Records to use
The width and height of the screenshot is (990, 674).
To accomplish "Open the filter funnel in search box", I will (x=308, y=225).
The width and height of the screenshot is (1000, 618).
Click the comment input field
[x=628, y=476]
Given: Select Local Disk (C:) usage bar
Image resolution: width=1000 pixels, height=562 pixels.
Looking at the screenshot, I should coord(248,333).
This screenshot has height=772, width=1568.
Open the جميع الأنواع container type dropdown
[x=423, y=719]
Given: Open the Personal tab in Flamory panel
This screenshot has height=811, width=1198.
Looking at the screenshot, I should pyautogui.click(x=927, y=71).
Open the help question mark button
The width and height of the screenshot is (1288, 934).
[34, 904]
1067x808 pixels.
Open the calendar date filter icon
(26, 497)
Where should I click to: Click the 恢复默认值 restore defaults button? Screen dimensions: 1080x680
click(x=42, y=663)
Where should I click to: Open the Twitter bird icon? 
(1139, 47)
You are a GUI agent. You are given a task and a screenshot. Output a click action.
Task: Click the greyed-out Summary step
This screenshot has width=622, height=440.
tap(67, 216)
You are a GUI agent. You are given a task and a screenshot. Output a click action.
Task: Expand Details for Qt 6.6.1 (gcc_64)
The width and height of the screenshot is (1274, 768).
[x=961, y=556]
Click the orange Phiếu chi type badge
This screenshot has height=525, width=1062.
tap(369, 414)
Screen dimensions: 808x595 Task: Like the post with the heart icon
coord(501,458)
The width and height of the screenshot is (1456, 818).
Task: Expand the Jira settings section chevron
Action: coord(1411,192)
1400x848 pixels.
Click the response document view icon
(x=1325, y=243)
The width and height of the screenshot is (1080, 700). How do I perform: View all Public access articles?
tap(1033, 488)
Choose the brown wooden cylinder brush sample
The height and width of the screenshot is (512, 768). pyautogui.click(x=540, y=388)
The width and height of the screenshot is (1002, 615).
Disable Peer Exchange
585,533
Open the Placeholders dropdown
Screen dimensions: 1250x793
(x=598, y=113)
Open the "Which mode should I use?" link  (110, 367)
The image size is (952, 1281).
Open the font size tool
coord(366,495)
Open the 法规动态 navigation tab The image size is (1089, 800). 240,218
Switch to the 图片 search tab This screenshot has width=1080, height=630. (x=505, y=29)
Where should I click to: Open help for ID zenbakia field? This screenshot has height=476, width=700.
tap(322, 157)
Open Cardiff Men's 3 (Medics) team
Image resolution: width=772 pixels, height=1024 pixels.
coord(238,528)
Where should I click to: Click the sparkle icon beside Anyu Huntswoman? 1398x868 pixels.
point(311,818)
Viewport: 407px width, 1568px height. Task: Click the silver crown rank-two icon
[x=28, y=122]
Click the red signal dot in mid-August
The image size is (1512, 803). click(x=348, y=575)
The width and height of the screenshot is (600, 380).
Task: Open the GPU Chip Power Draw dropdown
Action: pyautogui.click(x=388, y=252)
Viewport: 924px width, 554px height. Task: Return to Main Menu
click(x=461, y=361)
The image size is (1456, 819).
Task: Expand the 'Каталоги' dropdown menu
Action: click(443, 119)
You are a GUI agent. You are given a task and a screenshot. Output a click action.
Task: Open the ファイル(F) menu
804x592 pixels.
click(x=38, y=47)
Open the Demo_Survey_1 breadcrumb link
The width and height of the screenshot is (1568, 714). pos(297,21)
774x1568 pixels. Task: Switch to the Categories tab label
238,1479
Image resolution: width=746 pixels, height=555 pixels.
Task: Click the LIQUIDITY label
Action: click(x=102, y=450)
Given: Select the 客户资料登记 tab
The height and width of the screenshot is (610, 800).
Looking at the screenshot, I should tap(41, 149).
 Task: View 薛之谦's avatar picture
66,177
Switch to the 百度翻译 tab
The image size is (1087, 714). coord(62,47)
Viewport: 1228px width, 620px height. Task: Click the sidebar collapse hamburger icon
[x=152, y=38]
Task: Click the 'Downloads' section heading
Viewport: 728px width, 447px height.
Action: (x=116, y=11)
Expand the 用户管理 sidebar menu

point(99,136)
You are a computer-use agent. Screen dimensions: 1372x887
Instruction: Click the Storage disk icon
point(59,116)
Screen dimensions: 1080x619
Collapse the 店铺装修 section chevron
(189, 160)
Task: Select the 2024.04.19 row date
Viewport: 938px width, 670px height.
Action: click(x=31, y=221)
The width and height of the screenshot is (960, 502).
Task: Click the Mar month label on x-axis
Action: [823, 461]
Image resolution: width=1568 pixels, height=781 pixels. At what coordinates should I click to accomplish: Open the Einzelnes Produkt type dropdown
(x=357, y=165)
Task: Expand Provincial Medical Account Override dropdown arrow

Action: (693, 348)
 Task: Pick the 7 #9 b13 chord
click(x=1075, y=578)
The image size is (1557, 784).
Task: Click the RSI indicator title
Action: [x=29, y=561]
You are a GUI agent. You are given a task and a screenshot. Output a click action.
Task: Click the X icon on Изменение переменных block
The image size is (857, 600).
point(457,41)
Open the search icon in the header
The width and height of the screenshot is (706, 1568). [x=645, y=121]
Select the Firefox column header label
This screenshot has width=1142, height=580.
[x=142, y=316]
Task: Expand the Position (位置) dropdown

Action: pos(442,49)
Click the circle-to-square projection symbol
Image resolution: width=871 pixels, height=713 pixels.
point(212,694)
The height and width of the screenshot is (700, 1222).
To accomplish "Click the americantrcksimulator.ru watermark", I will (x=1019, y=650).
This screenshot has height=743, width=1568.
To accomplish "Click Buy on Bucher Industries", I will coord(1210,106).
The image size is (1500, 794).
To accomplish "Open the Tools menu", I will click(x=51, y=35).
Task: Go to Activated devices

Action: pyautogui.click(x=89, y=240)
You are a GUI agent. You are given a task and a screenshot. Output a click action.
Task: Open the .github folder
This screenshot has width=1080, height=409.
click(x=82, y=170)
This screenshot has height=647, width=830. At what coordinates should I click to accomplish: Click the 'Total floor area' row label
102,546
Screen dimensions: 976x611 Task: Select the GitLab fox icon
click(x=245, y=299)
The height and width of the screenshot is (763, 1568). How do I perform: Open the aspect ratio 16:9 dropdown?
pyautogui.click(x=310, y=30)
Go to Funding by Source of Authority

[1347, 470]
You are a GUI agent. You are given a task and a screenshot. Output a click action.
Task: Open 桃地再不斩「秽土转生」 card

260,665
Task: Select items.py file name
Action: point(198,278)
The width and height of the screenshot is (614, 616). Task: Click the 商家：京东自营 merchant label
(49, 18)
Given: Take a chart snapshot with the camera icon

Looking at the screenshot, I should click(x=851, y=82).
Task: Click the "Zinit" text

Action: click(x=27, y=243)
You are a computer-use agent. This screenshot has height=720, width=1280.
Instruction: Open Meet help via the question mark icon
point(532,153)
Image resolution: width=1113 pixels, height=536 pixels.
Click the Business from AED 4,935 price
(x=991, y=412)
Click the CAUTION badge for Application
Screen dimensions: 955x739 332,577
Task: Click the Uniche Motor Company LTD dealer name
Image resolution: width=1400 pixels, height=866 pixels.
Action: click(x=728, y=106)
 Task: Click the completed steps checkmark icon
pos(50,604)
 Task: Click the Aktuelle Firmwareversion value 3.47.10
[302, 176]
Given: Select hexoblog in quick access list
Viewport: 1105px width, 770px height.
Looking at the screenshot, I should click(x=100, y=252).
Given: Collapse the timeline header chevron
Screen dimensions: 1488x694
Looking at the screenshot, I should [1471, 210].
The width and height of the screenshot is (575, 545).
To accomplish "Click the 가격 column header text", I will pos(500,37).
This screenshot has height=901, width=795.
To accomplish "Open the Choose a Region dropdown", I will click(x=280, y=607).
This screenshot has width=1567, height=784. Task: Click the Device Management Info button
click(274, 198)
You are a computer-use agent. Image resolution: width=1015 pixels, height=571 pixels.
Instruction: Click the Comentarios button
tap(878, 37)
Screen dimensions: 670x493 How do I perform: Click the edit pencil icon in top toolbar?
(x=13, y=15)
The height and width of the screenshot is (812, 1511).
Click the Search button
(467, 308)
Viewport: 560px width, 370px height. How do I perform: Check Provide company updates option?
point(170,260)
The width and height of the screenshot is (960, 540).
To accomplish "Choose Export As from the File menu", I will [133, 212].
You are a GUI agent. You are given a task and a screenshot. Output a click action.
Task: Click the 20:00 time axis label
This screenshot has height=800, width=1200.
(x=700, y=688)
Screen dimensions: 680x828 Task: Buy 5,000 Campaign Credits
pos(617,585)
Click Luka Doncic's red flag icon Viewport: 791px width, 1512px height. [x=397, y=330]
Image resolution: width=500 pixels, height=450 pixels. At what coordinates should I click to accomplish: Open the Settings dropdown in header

What to produce
Report how many of the lines above contain the string "Choose", giving the number alone.

Final result
3